Nello stile caro a Zaniboni, che ha caratterizzato gli ultimi decenni della veste grafica del personaggio, Barison rinuncia totalmente al tratteggio; le profondità e le rotondità non vengono quindi rappresentate con l’incrocio di linee sottili e parallele. Basta ricordare i recenti “classici” del fumetto italiano (vogliamo citare Magnus, Toppi, Villa, tutti e tre maestri nell’utilizzo del pennello e nel tratteggio con risultati eccezionali) per capire come queste caratteristiche allontanano lo stile di Diabolik da tutto il resto. D’altronde, Diabolik è un fumetto noir a tutti gli effetti, ed allora ecco che le sfumature sono ottenute in maniera differente. Si fa ricorso, nel “nume” diaboliko Zaniboni così come nel “nostro” Barison, ad un netto contrapporsi di bianchi, neri e grigi; il retino la fa da padrone, e serve a fare ombra e dare profondità al viso di Diabolik, a colorare materiali differenti (legno, pietra), a coprire la vignetta per rappresentare il buio della notte. I volti dei personaggi quindi non sono mai solcati da intrighi di linee, il tratto contorna il viso con decisione e scava le rughe, la bocca, gli occhi, con segni profondi, precisi, essenziali, marcati sulle guance degli uomini, quasi assenti su quelli delle donne. Il Diabolik di Barison è alto, ha le spalle larghe ma non è muscoloso, asciutto e duro come la roccia e come la sua forza di volontà, si muove in una città pulita e rappresentata con precisione, e non poche volte il suo viso viene totalmente coperto dal retino.

Le scelte di inquadratura sembrano molto classiche e spesso fin troppo riverenti nei confronti della griglia “diabolika”; troviamo qualche variazione sul tema nelle vignette inclinate, che spesso servono a cambiare la visuale e a portarci ad osservare le cose da un punto di vista singolare, o a velocizzare l’azione, pero’ non dispiacerebbe vedere Barison osare un po’ e stravolgere la gabbia delle vignette. A tal proposito vale la pena ricordare lo speciale del 2003, Eva Kant. Quando Diabolik non c’era: l’albo era un ennesimo raccordo fra presente e passato di Diabolik (anzi, in questo caso di Eva) ed inseriva nuove spiegazioni e racconti nelle vicende conosciute del passato di Lady Kant. Le parti iniziali e finali dell’albo erano realizzate da Barison, ed erano realizzato su tre rigide linee orizzontali con massimo due vignette l’una. Palumbo (lode a lui), disegnatore della parte centrale, invece osava, e talvolta, infilando cinque vignette in orizzontale, basse e lunghe realizzava (parole sue) un effetto quasi da cinemascope. A noi tutto questo è piaciuto.

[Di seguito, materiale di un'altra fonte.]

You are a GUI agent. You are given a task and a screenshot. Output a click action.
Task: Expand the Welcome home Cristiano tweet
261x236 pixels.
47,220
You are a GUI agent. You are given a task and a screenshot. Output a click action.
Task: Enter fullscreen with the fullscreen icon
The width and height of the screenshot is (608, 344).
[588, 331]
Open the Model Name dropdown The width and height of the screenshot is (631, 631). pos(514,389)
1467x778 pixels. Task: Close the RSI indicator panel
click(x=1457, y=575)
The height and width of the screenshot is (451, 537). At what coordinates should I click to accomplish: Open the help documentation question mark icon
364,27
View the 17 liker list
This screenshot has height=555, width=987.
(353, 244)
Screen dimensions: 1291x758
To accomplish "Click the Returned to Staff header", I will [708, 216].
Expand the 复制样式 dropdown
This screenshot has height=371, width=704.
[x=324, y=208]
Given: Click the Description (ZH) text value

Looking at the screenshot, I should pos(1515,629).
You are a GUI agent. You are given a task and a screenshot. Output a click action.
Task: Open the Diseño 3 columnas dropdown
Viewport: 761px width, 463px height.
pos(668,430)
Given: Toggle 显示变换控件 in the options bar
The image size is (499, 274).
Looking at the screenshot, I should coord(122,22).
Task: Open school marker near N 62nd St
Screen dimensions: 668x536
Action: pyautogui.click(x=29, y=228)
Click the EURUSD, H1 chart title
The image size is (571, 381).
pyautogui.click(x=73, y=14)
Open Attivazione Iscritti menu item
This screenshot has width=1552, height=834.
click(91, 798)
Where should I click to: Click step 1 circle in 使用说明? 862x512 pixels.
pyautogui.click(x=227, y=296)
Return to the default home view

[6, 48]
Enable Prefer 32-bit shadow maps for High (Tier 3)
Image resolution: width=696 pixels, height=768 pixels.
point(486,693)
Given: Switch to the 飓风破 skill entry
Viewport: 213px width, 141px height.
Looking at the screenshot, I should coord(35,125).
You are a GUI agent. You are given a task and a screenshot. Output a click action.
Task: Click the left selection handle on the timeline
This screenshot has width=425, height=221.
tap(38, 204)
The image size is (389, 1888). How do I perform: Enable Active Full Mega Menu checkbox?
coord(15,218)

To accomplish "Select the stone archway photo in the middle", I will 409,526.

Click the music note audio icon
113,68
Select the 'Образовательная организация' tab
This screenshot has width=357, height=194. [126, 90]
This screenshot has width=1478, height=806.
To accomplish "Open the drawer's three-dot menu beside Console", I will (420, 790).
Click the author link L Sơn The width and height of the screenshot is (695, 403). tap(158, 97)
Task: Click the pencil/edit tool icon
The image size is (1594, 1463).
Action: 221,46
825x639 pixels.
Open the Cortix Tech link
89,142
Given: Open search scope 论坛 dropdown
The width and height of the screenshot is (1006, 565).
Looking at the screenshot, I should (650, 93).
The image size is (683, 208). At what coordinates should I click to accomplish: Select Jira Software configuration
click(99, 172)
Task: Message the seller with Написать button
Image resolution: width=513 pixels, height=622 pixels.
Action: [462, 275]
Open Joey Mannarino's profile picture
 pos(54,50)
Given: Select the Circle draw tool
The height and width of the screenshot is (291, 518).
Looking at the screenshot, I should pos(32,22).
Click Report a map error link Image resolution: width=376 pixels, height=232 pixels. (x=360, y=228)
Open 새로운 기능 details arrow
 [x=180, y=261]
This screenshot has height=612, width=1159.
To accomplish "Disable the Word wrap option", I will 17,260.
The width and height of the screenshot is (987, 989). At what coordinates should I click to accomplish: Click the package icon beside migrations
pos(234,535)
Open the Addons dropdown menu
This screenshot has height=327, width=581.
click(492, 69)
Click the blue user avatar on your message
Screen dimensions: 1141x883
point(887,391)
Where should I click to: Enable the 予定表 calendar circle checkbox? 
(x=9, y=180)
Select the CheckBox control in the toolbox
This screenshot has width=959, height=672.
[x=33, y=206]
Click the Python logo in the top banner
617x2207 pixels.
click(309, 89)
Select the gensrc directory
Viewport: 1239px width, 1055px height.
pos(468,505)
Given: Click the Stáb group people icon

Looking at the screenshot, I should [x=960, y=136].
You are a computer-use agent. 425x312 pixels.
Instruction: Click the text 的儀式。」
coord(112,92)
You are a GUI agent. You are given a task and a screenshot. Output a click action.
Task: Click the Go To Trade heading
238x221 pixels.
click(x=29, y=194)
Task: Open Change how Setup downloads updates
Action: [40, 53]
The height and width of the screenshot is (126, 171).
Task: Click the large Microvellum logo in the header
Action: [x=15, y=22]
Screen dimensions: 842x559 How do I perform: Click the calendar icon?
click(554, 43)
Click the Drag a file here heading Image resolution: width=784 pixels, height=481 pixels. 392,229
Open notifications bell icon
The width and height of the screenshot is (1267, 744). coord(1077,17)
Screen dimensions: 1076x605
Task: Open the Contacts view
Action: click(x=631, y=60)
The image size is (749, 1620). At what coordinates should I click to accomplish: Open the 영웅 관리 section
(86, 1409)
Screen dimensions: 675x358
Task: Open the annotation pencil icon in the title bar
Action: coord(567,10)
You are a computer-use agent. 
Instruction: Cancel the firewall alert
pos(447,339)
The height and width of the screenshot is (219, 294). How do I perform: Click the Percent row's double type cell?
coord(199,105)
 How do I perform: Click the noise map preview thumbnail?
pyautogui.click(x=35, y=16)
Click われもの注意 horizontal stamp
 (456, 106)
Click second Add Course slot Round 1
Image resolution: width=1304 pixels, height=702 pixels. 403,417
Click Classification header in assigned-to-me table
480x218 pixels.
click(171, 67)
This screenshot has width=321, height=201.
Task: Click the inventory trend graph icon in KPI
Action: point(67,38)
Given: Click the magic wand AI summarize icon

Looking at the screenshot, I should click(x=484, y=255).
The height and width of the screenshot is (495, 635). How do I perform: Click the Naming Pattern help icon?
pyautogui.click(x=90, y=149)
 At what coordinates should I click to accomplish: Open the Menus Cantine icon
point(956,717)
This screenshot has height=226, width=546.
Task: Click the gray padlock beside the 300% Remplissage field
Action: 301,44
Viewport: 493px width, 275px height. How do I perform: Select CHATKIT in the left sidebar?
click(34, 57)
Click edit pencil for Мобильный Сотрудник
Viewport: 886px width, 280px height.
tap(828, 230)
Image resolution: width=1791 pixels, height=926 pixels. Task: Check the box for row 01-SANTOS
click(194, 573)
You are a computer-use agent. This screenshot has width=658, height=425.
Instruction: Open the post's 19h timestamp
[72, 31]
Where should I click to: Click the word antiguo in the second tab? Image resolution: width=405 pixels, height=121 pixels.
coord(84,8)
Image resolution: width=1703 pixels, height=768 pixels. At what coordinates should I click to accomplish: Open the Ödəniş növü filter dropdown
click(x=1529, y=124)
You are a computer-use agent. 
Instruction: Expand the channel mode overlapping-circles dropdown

Ed è piaciuta, tornando a L’ombra del giustiziere, anche la pagina di “pubblicità progresso” messa alla fine dell’albo, nella quale Ginko spiega che la pena di morte sia un’assurdità perché pretende di giustificare con la legge un omicidio. E non si tratta di una novità: nello speciale N 10 lo stesso Ginko suggeriva di non mettere insieme alcool e guida. Èsingolare trovare queste pagine in calce ad un fumetto nel quale il protagonista uccide per rubare, è pronto ad essere giustiziato in caso di arresto e si ritrova spesso ad effettuare fughe incredibili proprio in automobile.